- THE PROBLEM -
Return, exactly as written, the line containing "You are a computer-use agent." and every line after it to the end of the records below, with no pictures.

· · · · · · ·

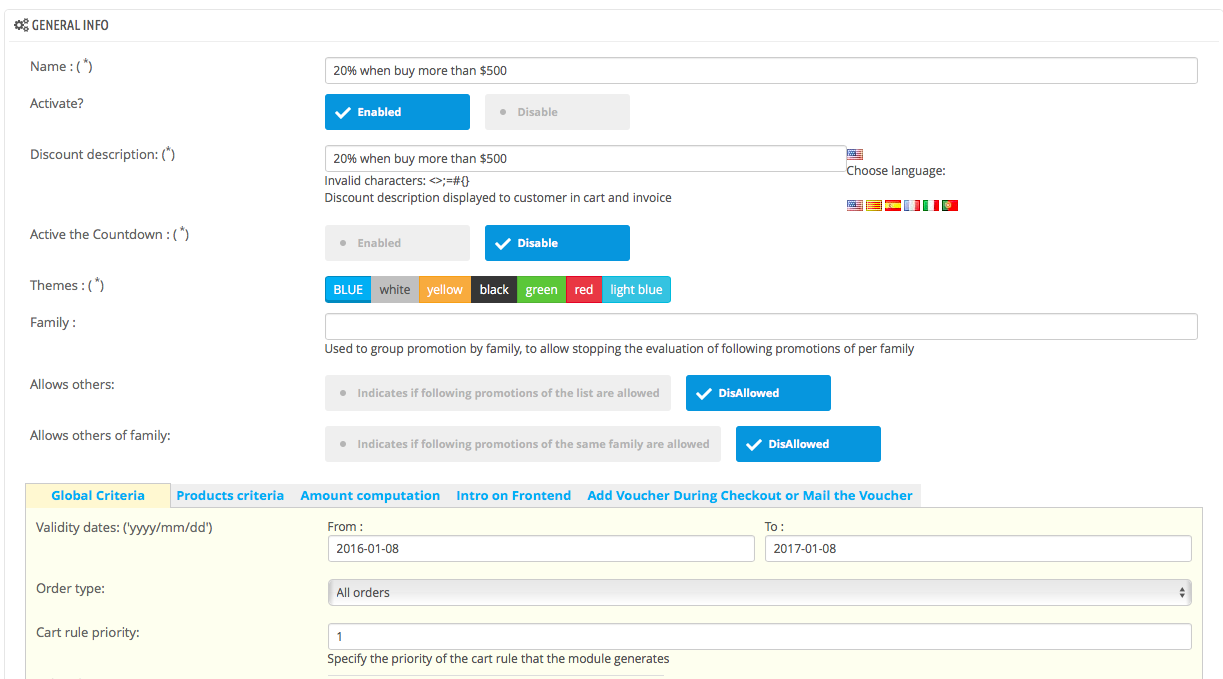Screen dimensions: 1223x679
Task: Set allows others of family to DisAllowed
Action: (808, 443)
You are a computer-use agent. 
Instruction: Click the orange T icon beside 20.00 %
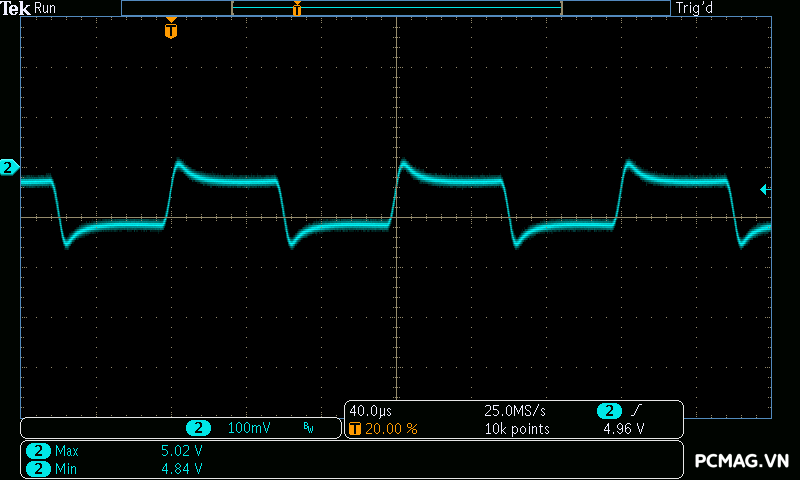(x=355, y=429)
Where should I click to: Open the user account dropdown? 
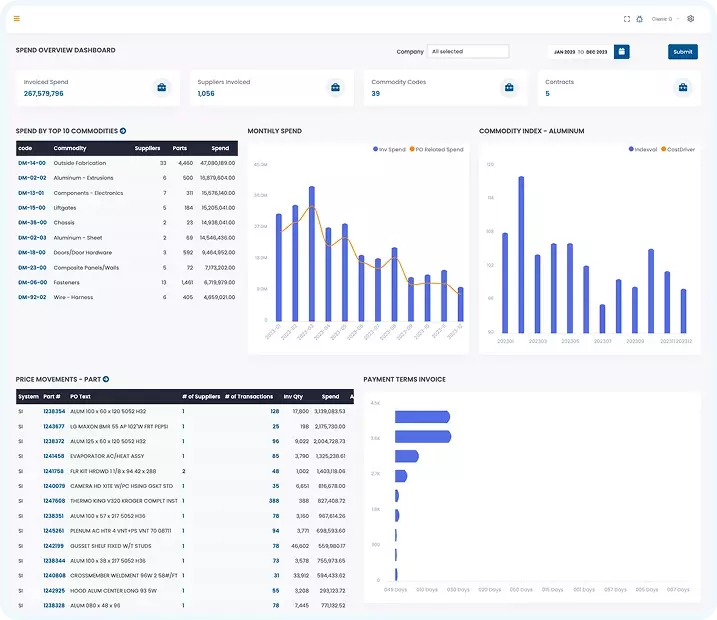(662, 18)
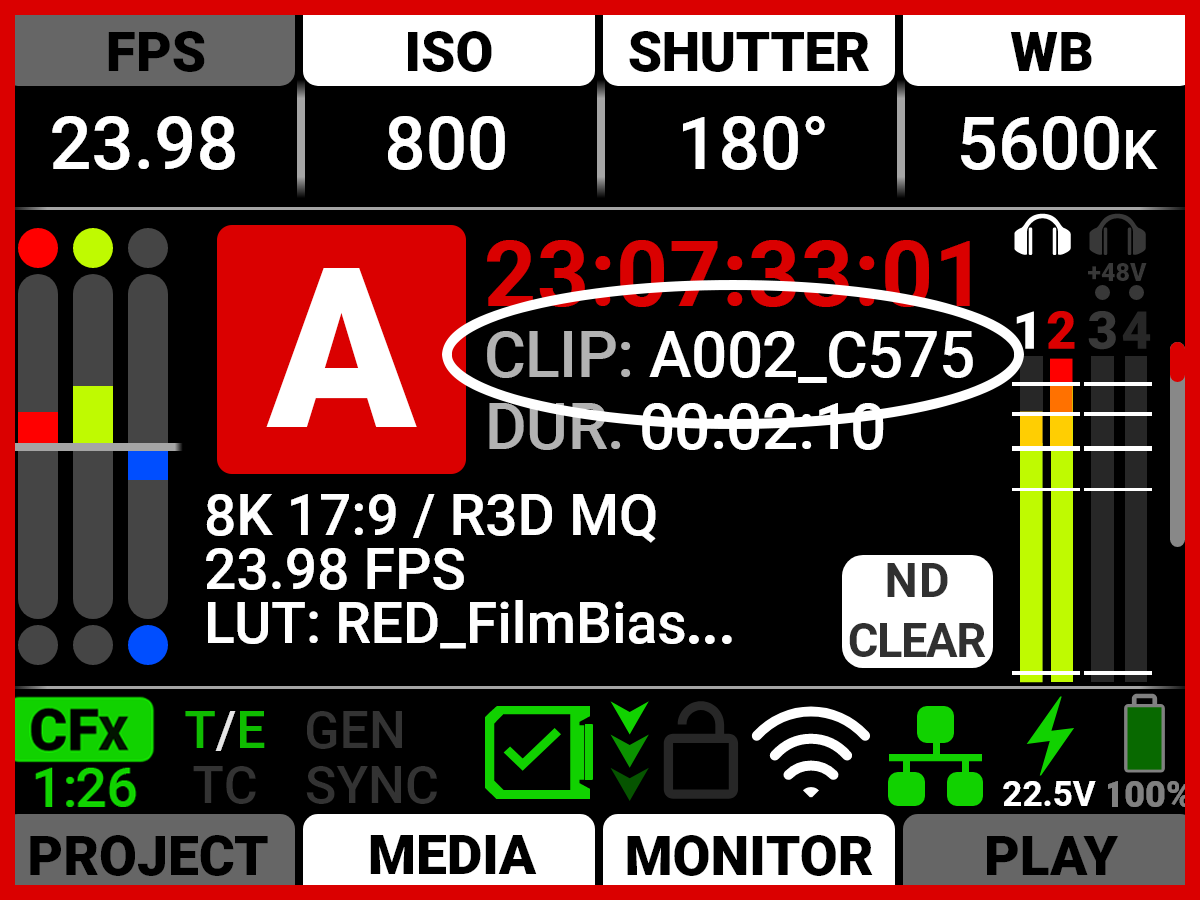Toggle the GEN SYNC genlock indicator
This screenshot has width=1200, height=900.
[x=371, y=758]
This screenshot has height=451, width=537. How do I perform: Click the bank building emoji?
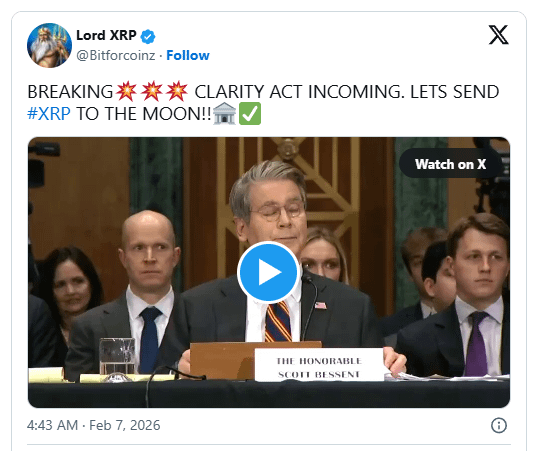pos(224,114)
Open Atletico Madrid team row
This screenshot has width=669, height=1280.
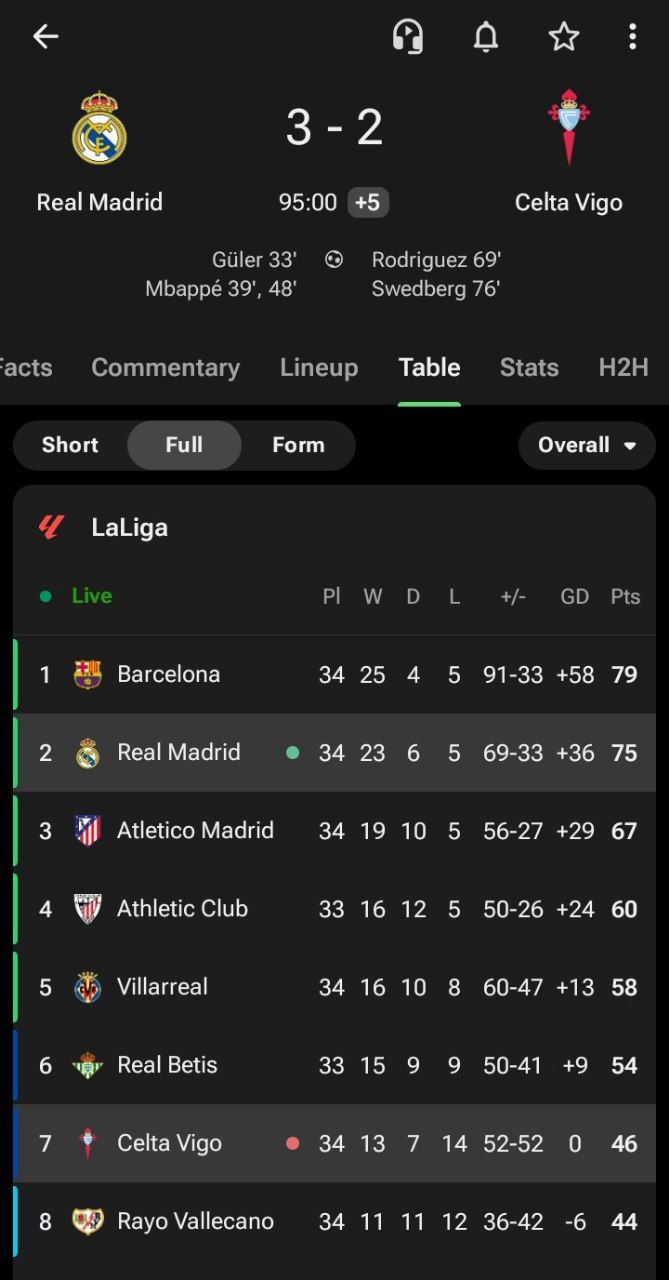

· · · · · · ·

- WORKED SOLUTION -
You are a computer-use agent. 
Instruction: Click the orange T icon beside 20.00 %
(x=355, y=429)
Where should I click to: Open the user account dropdown? 
(662, 18)
Toggle the GEN SYNC genlock indicator
This screenshot has width=1200, height=900.
[x=371, y=758]
This screenshot has height=451, width=537. How do I perform: Click the bank building emoji?
pos(224,114)
Open Atletico Madrid team row
This screenshot has width=669, height=1280.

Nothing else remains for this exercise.